>> begin Rows

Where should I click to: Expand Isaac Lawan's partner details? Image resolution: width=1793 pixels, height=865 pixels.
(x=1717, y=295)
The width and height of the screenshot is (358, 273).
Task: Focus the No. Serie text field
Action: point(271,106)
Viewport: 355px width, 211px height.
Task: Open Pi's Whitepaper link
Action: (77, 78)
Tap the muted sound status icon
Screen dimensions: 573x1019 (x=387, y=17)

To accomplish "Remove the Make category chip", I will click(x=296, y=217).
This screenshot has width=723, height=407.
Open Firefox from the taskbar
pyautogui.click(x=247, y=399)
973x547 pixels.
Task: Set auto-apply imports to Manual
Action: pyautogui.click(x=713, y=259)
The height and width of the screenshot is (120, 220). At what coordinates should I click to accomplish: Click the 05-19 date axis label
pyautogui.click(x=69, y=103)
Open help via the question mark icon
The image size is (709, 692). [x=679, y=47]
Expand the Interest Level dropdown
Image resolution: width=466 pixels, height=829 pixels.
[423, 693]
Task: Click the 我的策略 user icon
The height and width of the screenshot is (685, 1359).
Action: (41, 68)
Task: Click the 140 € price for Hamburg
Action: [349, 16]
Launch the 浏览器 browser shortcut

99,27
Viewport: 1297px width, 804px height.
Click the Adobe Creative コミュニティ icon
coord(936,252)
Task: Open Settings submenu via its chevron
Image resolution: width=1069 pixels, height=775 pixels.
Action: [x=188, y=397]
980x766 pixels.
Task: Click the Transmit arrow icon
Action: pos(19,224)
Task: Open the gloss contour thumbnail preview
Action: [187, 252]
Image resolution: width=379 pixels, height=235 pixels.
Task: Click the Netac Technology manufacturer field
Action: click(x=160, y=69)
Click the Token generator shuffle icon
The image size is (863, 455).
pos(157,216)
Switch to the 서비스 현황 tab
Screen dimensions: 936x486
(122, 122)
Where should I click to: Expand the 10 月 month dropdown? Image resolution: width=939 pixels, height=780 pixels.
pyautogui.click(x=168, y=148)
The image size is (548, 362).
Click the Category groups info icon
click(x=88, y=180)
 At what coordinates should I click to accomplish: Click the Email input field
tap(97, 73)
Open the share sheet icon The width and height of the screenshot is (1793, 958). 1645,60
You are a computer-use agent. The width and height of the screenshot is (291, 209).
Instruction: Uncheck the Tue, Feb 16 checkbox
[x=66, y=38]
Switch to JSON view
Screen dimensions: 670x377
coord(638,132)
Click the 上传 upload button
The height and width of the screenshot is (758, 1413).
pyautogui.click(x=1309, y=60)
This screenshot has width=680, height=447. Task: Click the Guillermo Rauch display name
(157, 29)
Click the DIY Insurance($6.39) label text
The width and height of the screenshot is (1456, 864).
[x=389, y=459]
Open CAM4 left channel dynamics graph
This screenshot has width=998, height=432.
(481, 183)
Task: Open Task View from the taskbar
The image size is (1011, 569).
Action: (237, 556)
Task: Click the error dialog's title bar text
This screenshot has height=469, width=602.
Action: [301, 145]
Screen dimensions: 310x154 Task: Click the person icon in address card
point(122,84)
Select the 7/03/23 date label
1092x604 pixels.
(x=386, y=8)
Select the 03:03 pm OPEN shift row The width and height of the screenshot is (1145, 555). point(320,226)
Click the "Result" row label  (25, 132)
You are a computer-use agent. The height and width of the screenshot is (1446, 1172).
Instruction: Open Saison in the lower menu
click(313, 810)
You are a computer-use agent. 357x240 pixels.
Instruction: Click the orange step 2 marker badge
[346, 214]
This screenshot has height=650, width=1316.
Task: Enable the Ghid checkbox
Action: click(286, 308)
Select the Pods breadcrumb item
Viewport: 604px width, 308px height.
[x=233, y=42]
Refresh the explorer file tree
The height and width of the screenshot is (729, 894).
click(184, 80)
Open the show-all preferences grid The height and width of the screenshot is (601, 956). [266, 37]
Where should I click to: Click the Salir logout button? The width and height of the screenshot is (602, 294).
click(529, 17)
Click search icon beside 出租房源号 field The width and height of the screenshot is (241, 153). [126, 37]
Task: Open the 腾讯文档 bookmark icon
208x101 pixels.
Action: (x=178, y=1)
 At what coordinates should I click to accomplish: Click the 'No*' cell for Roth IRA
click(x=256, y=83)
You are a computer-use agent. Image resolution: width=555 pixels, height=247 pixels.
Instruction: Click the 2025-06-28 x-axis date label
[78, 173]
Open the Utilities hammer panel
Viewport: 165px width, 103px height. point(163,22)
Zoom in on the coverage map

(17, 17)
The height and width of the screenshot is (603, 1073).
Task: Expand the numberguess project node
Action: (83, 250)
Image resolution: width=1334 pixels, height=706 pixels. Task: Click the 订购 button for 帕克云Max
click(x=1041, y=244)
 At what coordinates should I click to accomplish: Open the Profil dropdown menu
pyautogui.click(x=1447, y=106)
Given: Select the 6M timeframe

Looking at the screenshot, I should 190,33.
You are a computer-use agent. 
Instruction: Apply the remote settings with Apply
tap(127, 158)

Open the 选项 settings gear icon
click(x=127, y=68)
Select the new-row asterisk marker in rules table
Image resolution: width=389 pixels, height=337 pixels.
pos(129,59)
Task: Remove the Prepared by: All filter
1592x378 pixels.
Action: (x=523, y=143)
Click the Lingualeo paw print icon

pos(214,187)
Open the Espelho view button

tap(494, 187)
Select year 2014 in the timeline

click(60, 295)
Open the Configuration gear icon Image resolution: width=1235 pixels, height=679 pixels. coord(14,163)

>> end Rows

Task statement — Put the records above, from the start through the line containing "will click(x=296, y=217).", into a JSON list of strings with one string per line. Leave out blank lines.

Task response —
[
  "Where should I click to: Expand Isaac Lawan's partner details? Image resolution: width=1793 pixels, height=865 pixels.",
  "(x=1717, y=295)",
  "The width and height of the screenshot is (358, 273).",
  "Task: Focus the No. Serie text field",
  "Action: point(271,106)",
  "Viewport: 355px width, 211px height.",
  "Task: Open Pi's Whitepaper link",
  "Action: (77, 78)",
  "Tap the muted sound status icon",
  "Screen dimensions: 573x1019 (x=387, y=17)",
  "To accomplish \"Remove the Make category chip\", I will click(x=296, y=217)."
]